■ **WHAT YOU NEED TO DO**: Copy the data verbatim, from the line containing "This screenshot has height=692, width=1433." through the end of the data.

■ **ENTRIES PROVIDED**:
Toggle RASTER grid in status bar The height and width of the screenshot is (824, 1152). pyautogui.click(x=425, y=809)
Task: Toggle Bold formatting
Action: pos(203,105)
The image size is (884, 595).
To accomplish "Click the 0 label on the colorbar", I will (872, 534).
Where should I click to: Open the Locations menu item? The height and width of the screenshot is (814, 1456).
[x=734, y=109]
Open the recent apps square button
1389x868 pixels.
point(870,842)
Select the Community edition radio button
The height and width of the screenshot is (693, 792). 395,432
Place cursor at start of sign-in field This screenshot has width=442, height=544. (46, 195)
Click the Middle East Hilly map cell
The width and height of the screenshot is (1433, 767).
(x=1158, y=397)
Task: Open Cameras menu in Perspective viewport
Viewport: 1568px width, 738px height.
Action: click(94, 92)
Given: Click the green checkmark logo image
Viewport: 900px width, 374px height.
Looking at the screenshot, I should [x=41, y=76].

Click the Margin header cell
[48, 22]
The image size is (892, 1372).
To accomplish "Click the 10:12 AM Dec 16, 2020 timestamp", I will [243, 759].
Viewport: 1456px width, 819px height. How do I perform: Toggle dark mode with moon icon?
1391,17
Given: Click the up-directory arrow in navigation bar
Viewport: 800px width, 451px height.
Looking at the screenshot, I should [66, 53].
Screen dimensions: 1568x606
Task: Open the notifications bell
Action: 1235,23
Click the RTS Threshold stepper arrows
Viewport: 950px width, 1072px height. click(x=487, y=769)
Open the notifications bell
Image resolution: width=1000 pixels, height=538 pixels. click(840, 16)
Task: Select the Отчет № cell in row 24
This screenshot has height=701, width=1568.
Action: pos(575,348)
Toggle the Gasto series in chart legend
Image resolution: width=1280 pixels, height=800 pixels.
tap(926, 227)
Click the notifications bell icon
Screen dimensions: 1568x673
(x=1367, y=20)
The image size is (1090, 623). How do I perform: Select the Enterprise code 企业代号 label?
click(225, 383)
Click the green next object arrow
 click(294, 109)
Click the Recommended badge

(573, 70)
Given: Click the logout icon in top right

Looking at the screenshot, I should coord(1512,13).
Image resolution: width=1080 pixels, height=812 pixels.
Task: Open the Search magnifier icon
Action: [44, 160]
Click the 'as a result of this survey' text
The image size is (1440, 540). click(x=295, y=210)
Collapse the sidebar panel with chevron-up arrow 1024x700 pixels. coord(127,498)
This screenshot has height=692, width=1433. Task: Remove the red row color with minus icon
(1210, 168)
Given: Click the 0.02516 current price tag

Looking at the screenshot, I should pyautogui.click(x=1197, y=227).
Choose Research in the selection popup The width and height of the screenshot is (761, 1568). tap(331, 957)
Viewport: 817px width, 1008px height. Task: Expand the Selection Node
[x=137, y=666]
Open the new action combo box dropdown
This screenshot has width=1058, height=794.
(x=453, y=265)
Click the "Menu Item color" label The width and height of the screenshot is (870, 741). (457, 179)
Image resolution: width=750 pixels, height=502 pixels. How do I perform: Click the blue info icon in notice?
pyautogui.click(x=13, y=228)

■ **EXERCISE RESPONSE**:
This screenshot has height=692, width=1433. Task: Remove the red row color with minus icon
(1210, 168)
Given: Click the 0.02516 current price tag

Looking at the screenshot, I should pyautogui.click(x=1197, y=227).
Choose Research in the selection popup The width and height of the screenshot is (761, 1568). tap(331, 957)
Viewport: 817px width, 1008px height. Task: Expand the Selection Node
[x=137, y=666]
Open the new action combo box dropdown
This screenshot has width=1058, height=794.
(x=453, y=265)
Click the "Menu Item color" label The width and height of the screenshot is (870, 741). (457, 179)
Image resolution: width=750 pixels, height=502 pixels. How do I perform: Click the blue info icon in notice?
pyautogui.click(x=13, y=228)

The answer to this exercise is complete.